Having failed to find the footprint of AGW in the Tropical Troposphere we are now following the muppets into the depths of the oceans. The ice should be melting by now but it’s not as can clearly be seen by the daily satellite data (as referred to above by Eliza).
What next Trenberth?…a debate with Bob Tidsdale (very unlikely)…….or retirement?
The latter one hopes.

dwr54
December 19, 2013 9:26 am

Bob Tisdale: December 19, 2013 at 6:36 am
Thanks for the response Bob.
Re your observation that Indian Ocean (IO) heat content rises during El Nino but doesn’t cool proportionately during La Nina: clearly the IO must have some mechanism for releasing heat accrued during El Nino conditions; otherwise nothing would prevent it from continuously building up heat.
When do you think can we might expect to see this heat released?

NotAGolfer
December 19, 2013 9:58 am

The proposed mechanism for climate change is that the CO2 traps heat in the atmosphere, and THEN that heat affects the surface.
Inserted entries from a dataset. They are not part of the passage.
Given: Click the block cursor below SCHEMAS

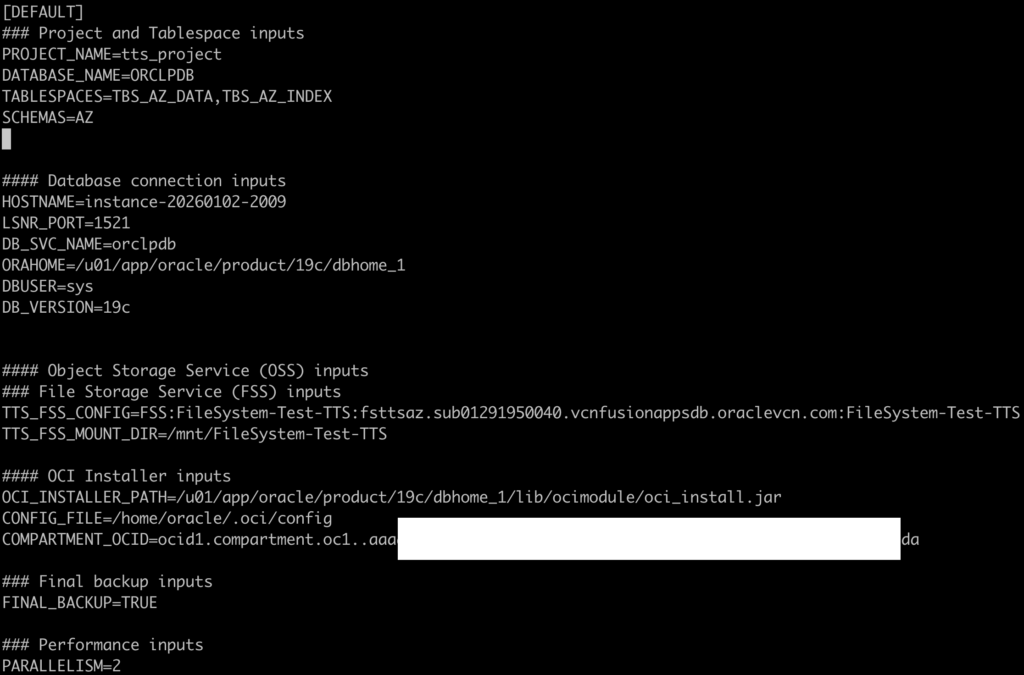Looking at the screenshot, I should coord(7,139).
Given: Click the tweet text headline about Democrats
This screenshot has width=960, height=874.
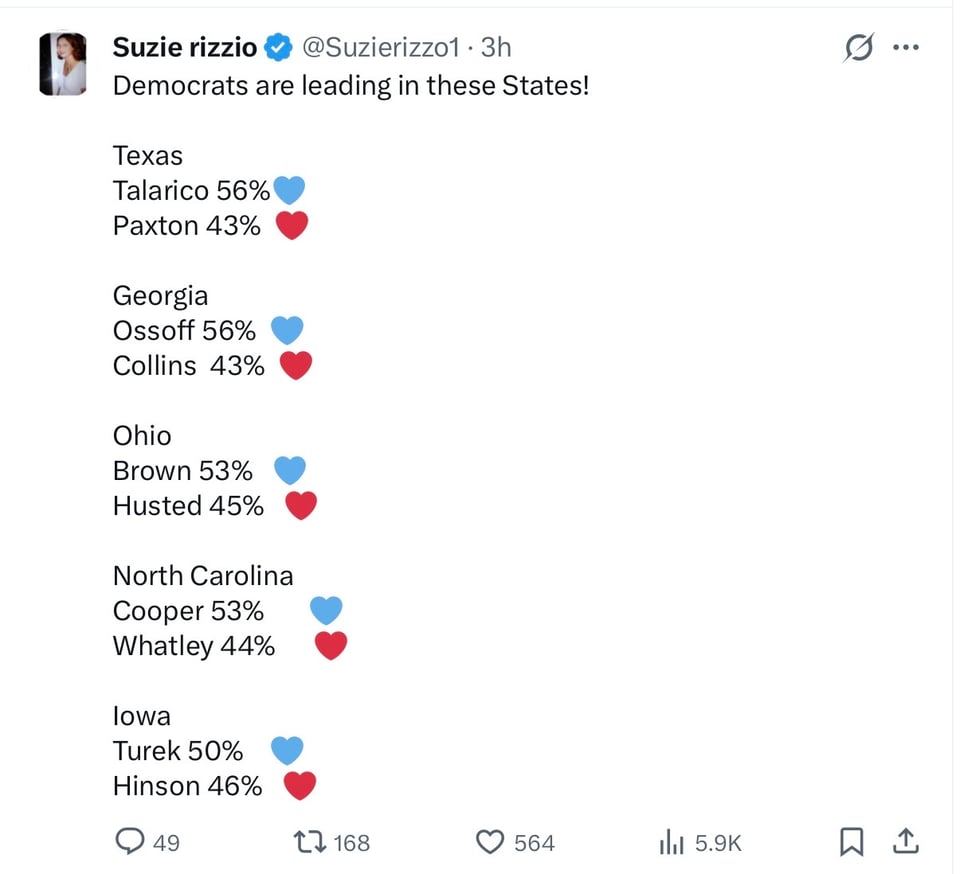Looking at the screenshot, I should click(351, 85).

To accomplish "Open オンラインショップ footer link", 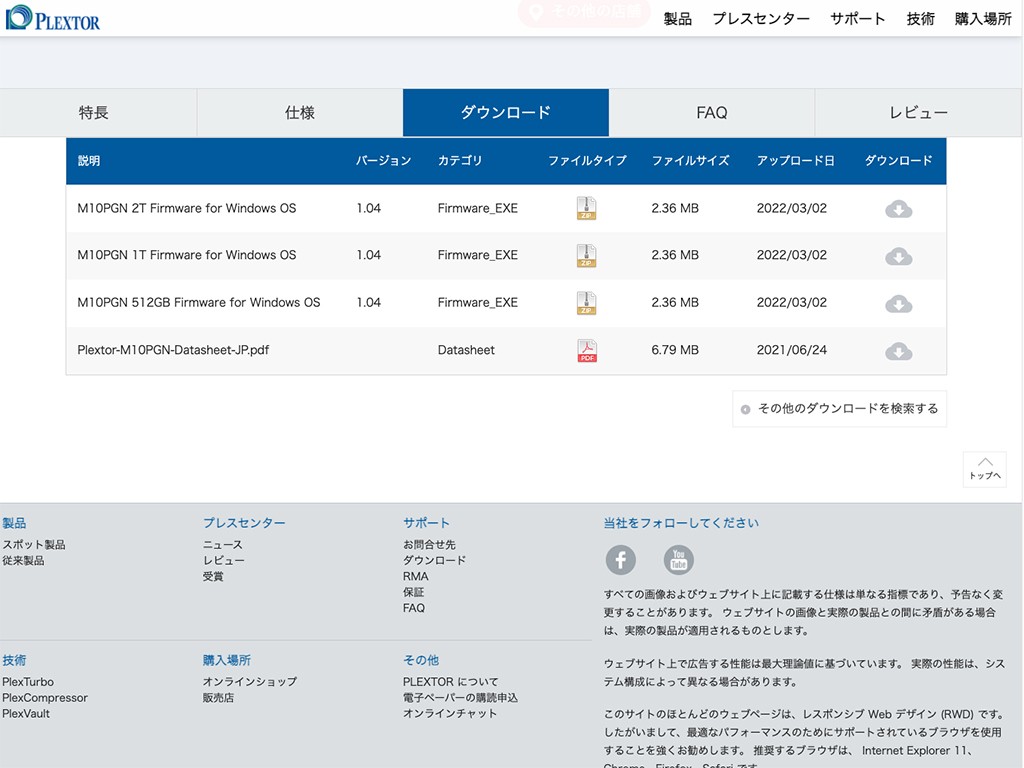I will (x=249, y=682).
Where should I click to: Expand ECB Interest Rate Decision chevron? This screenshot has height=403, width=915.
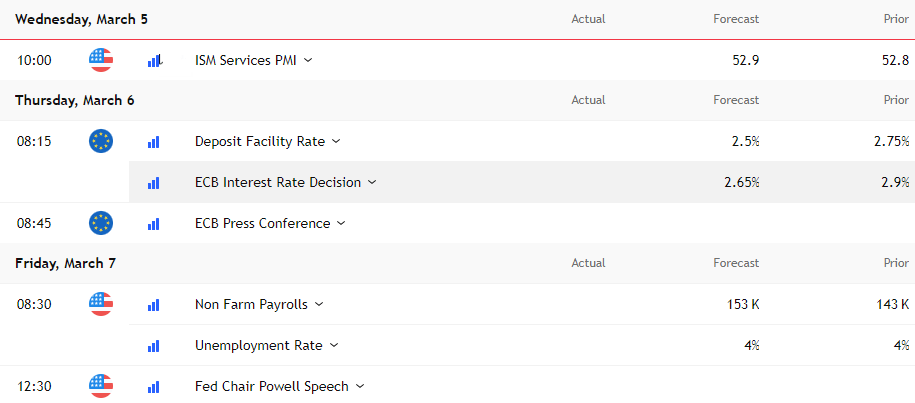(372, 182)
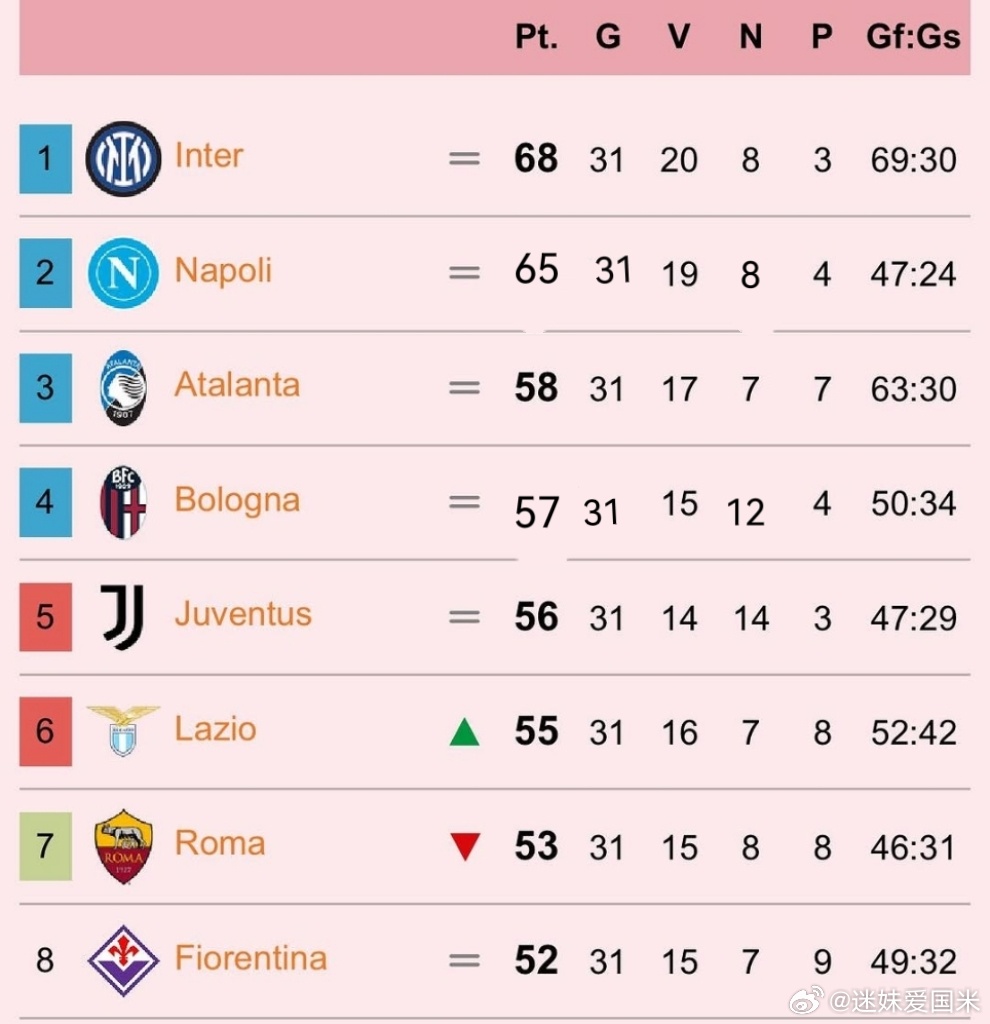Click the Inter club crest
Viewport: 990px width, 1024px height.
123,159
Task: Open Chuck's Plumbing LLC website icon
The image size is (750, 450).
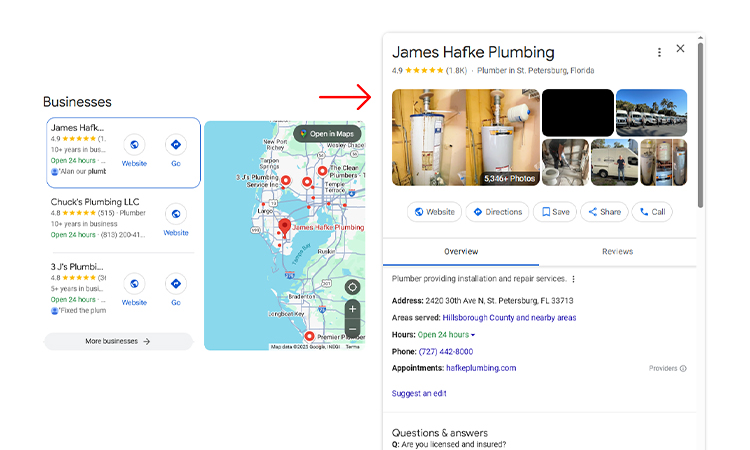Action: 176,214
Heat absorption in the atmosphere is a very rapid response, so, if the heat is absorbed by the oceans, there should be a decreasing temperature profile from atmosphere to the ocean surface near the ocean surface, and also a decreasing temperature profile into the ocean surface to a certain depth until it is well mixed. If there’s no significant warming observed in the atmosphere, then the proposed mechanism is disproved.
Also, anybody who has worked with sensors will realize that putting much faith in this temperature data is ludicrous. Undoubtedly, there are corrections and adjustments being made to this data set (as with every climate-change monitoring data set), which tilt the trend in the desired direction.